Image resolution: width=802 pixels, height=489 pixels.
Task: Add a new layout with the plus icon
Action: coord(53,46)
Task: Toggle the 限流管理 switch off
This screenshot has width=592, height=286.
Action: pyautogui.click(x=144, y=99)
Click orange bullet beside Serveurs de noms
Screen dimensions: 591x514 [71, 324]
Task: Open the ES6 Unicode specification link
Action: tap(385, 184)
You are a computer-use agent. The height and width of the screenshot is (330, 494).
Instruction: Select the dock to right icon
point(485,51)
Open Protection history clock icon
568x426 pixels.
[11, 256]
--------------------------------
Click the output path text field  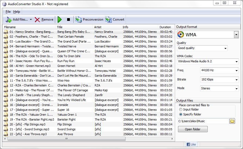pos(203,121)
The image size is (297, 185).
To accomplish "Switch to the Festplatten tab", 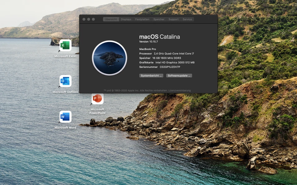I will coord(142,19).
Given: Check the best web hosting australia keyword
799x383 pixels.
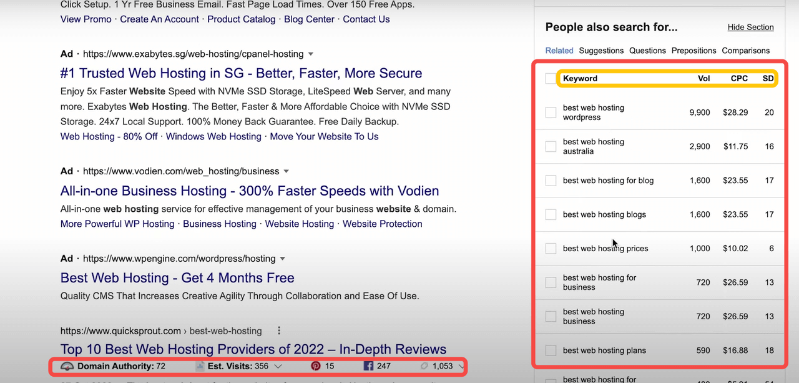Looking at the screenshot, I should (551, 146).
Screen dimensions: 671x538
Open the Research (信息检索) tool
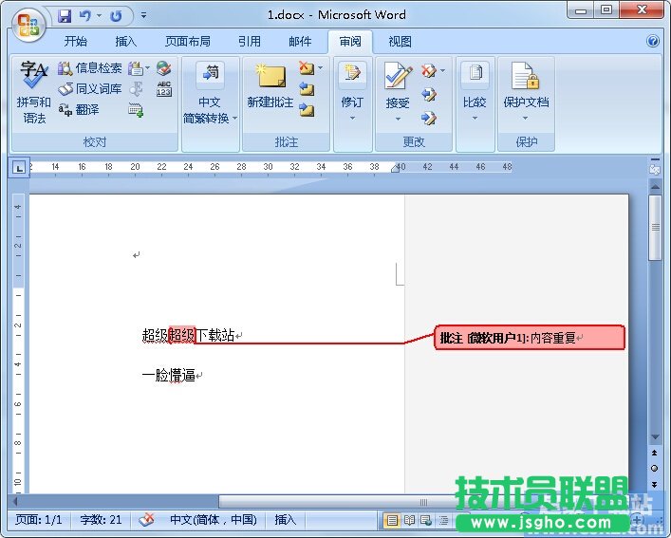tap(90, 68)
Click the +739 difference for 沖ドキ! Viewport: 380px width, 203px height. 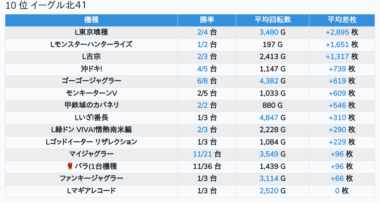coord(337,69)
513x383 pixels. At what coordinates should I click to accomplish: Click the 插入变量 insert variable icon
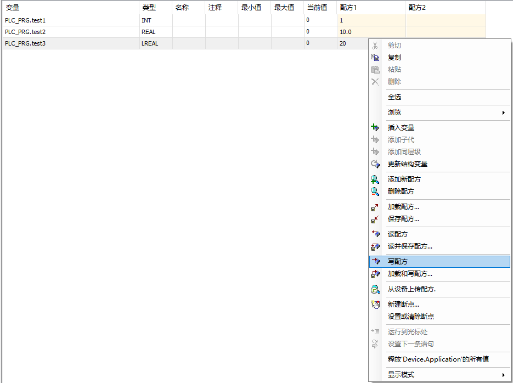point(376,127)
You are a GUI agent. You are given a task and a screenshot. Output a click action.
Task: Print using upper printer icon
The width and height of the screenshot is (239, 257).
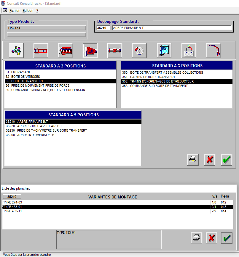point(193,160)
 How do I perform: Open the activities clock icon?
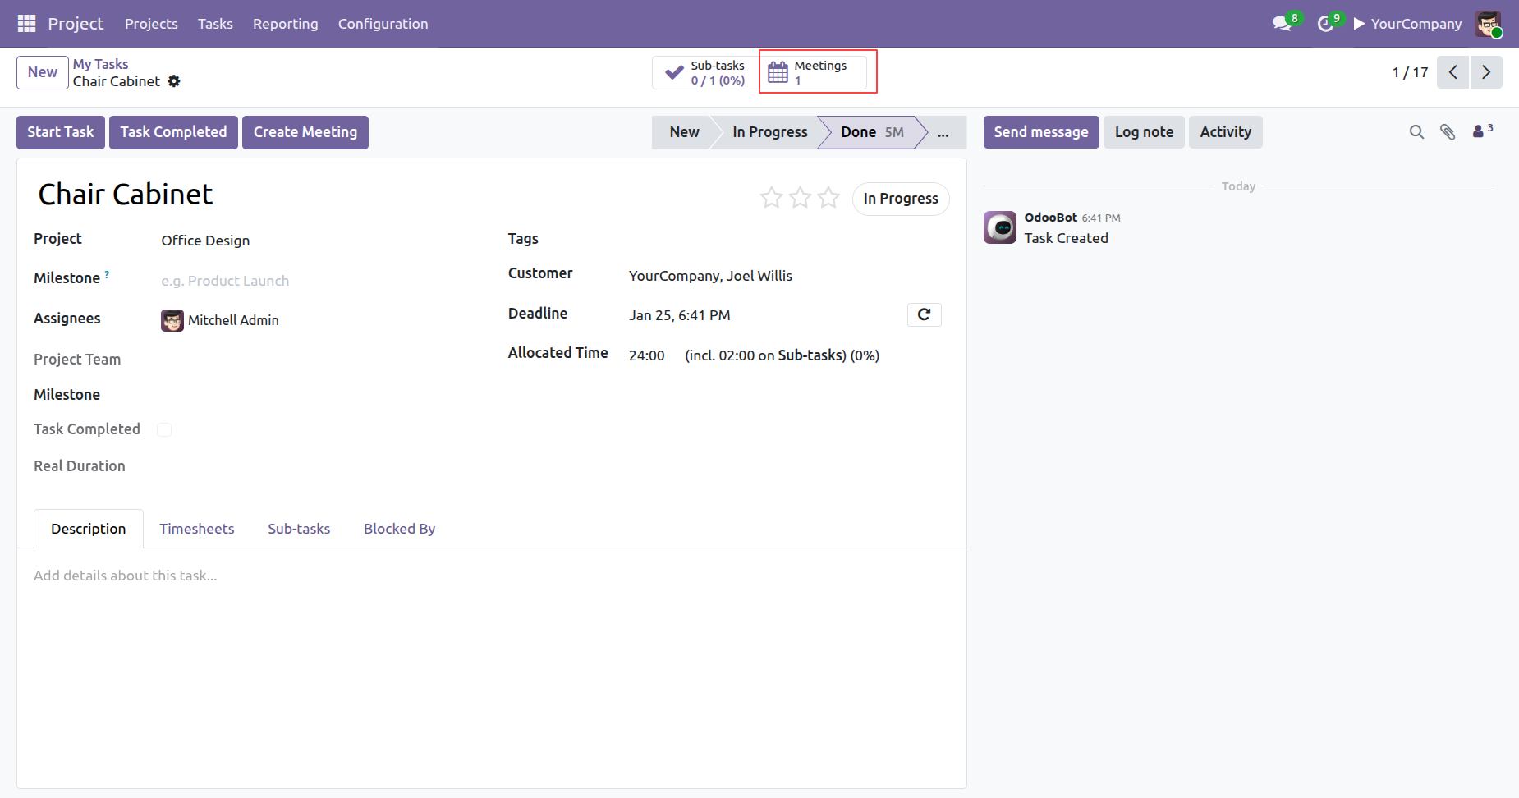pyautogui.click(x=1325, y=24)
--------------------------------
--- TASK BRIEF ---
Each line of the material that contains the string "agent" has to be copied out.

--- ANSWER FOR THIS EXERCISE ---
You are a computer-use agent. The height and width of the screenshot is (330, 494).
You are a GUI agent. You are given a task and a screenshot. Output a click action.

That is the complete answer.